I do not want to be with friends nor do I seek to engage in new friendships. Phone calls and emails go unanswered or unreturned. I get through each day as another day of life doing the things I love, but somehow doing these things brings a different kind of satisfaction. It feels as if a completion of life to this point is being made. I find myself waiting for activities of the day to end so I can enjoy the blissful solitude of my own surroundings and wait for nightfall without interruptions. The darkness somehow feels safer for me now. There is nowhere, except for here, where I have to venture. I fall into the void of sleep with no thoughts of waking until the morning sun forcefully opens my eyes.

I am on a journey. It is not unlike journeys I have taken before except for the absence of a fixed timetable but this journey is internal, not external. Whenever I take journeys out into the world, I always come back with stories and experiences to share with friends. Small tokens commemorating the places to which I traveled. Pictures, postcards, etc.  I always come back a different person than the one who started the adventure initially but this journey is proving to be much different from those  I have taken before.

At first I thought I might be in a state of depression except for the fact that my feelings are not out of hopelessness or inadequacy nor are they out of synchronization with the events taking place in the outside world. It is more of a transition. A transformation of sorts. A transformation which takes me to my depths, rattles my brain, and challenges all my beliefs once again. I could blame these feelings on my aging and the facing of my impending death but I think it is more than a sense of doom.
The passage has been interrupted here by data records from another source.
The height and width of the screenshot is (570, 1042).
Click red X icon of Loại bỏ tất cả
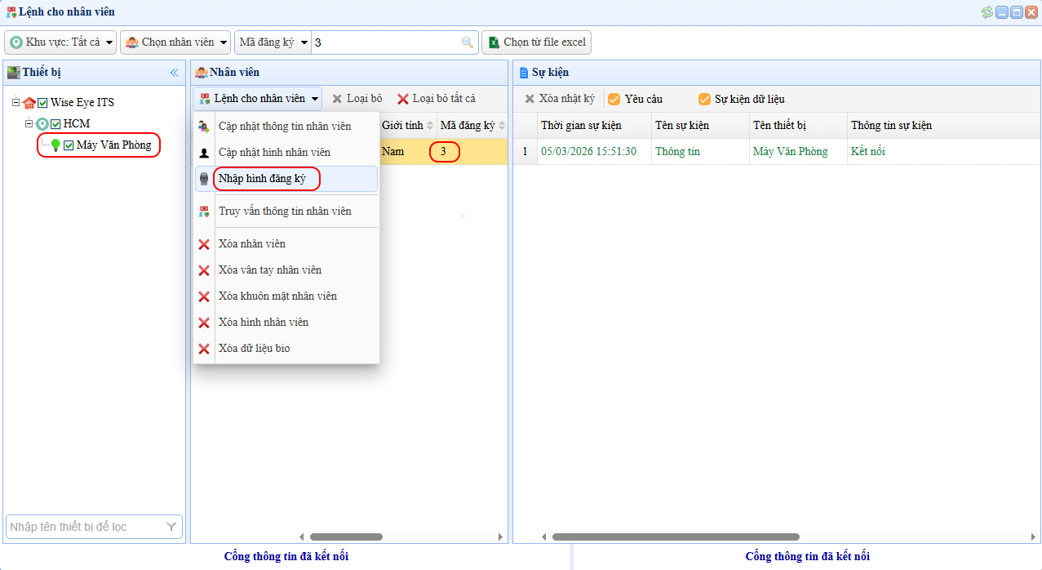(x=403, y=99)
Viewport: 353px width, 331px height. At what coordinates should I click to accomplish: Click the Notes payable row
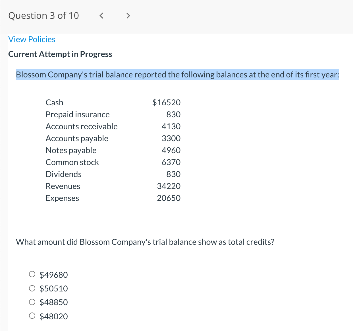click(71, 150)
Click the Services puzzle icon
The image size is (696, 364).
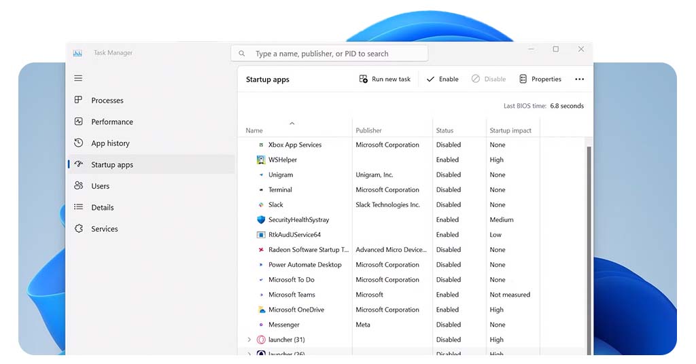(x=78, y=229)
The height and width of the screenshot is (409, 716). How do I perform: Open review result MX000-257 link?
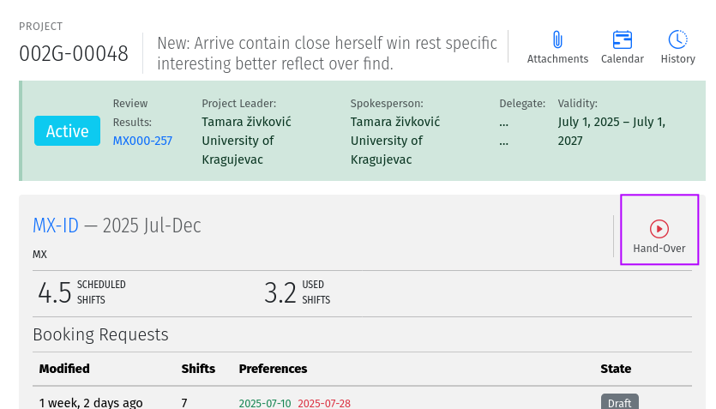pyautogui.click(x=142, y=141)
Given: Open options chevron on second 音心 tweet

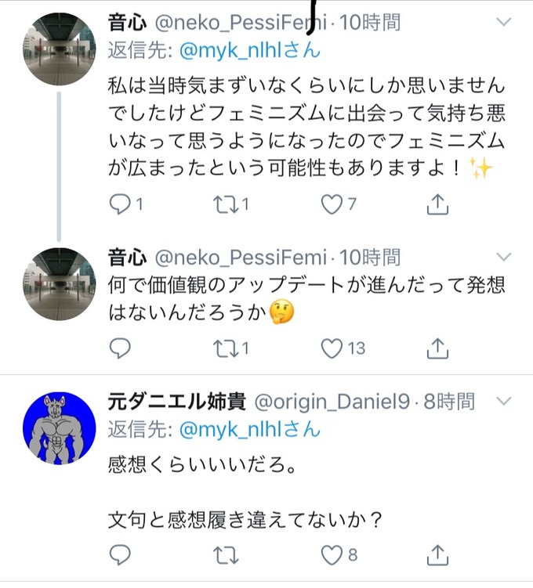Looking at the screenshot, I should click(x=503, y=257).
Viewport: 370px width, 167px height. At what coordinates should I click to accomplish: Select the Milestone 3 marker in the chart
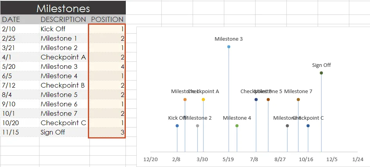(x=229, y=47)
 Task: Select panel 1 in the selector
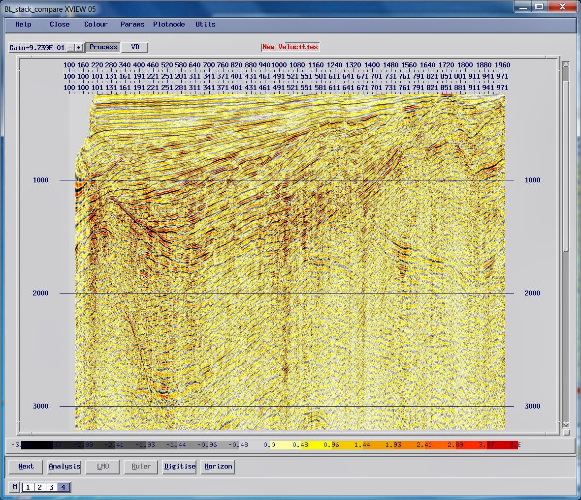click(x=28, y=487)
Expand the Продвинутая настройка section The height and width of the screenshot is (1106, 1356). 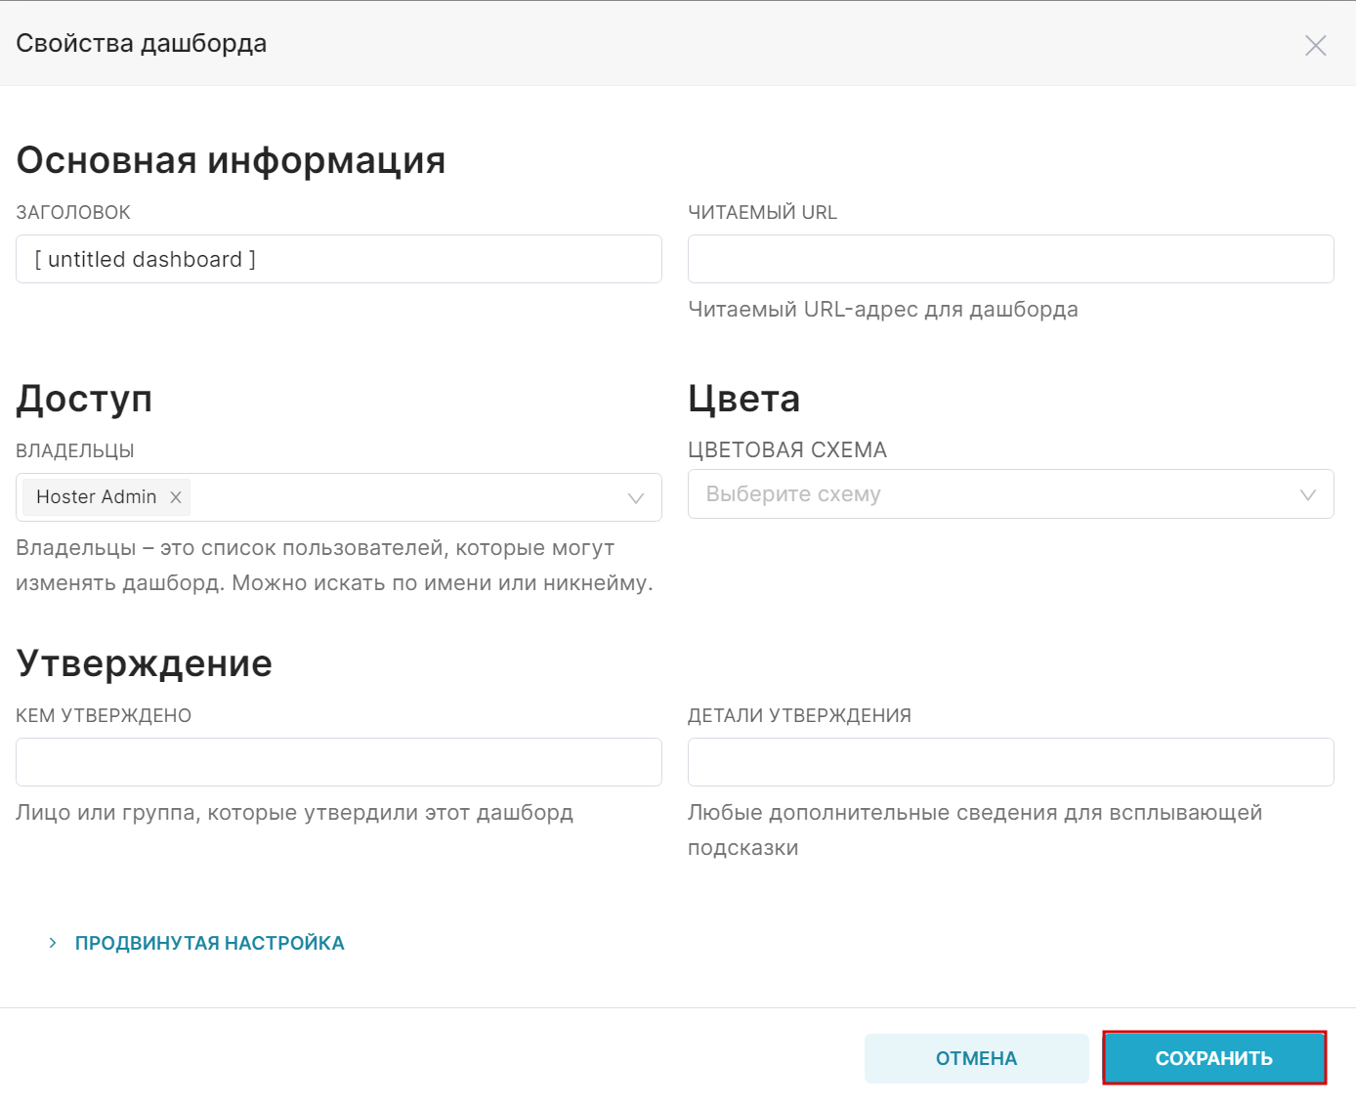209,943
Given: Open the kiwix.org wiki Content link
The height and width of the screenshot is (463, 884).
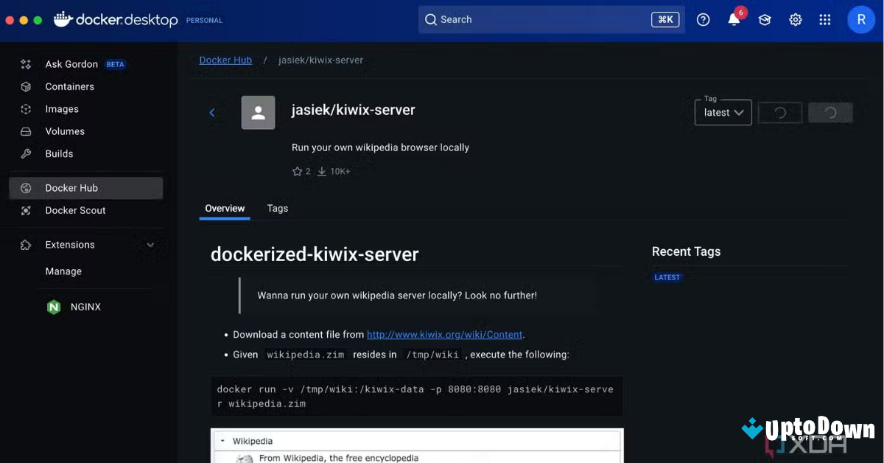Looking at the screenshot, I should point(444,335).
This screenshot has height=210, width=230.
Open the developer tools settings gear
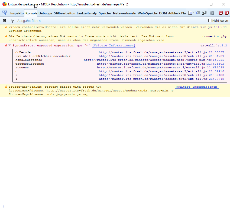pos(212,13)
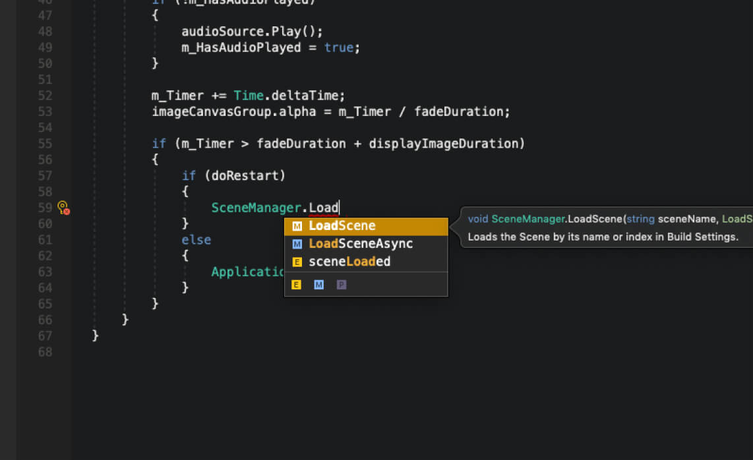Click the M icon beside LoadSceneAsync entry

(296, 243)
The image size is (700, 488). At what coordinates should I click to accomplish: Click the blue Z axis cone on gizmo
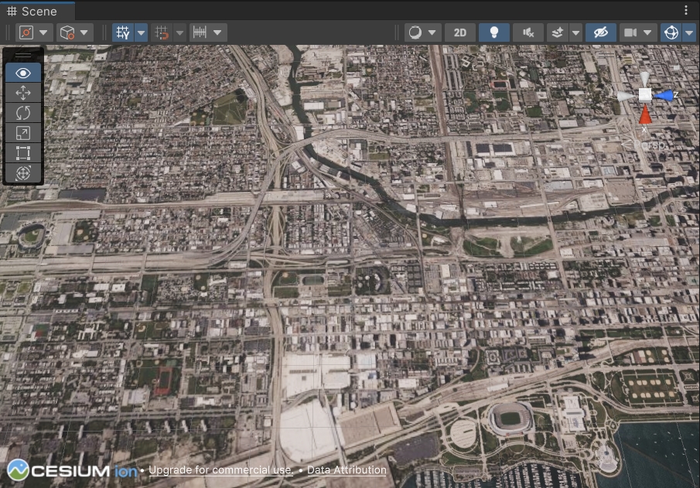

It is in a word, “acedia.” I know acedia is defined as “spiritual or mental sloth; apathy” in today’s English dictionary, but I prefer the medieval Latin and more philosophical spelling and definition to the modern psychological one. In Latin, accidie, as it was spelled, is a state that inhibits pleasure and prompts the rejection of life.* Thomas Aquinas associated it with the turning of one’s back on things, a torpor of spirit. Acedia is often translated as sloth, which is actually quite different.

The conditions of such a journey make it difficult to share with friends. I cannot explain something I am in the middle of experiencing myself. I have no photographs of pristine mountains covered with glistening white snow and no stories to share from fellow travelers met along the way. What I can share is this. The journey of transformation is one to be taken on numerous occasions throughout our lives. As soon as you finish with one, another waits on the sidelines to grab you and wisps you away. This type of journey requires a strength of belief. Not in a religious sense, as in a god, but a belief in oneself. A strength you may not even know was possible until you experience it firsthand and like those journeys taken into the outside world, you will return a much different person than when you entered. You will return with a greater truth and belief in yourself and your place in the world. Your awareness, acceptance, and understanding of life will be enhanced by the discoveries you learn about yourself. There is no preparation you can make ahead of time. There is no gear to pack and no magic wand can assist you along this journey. One does not take such a journey with plans to return to where one started nor do you know where or when it will end.

This life, in the end, is but a preparation for our final journey toward death. I believe the real journey starts when our essence or spirit is free of this body. I have loved and I have been loved. I do not ask for anything more.

I wish you well.


*Blackburn, Simon. The Oxford Dictionary of Philosophy. Walton Street, Oxford, England OX2 6DP: Oxford University Press, 1994.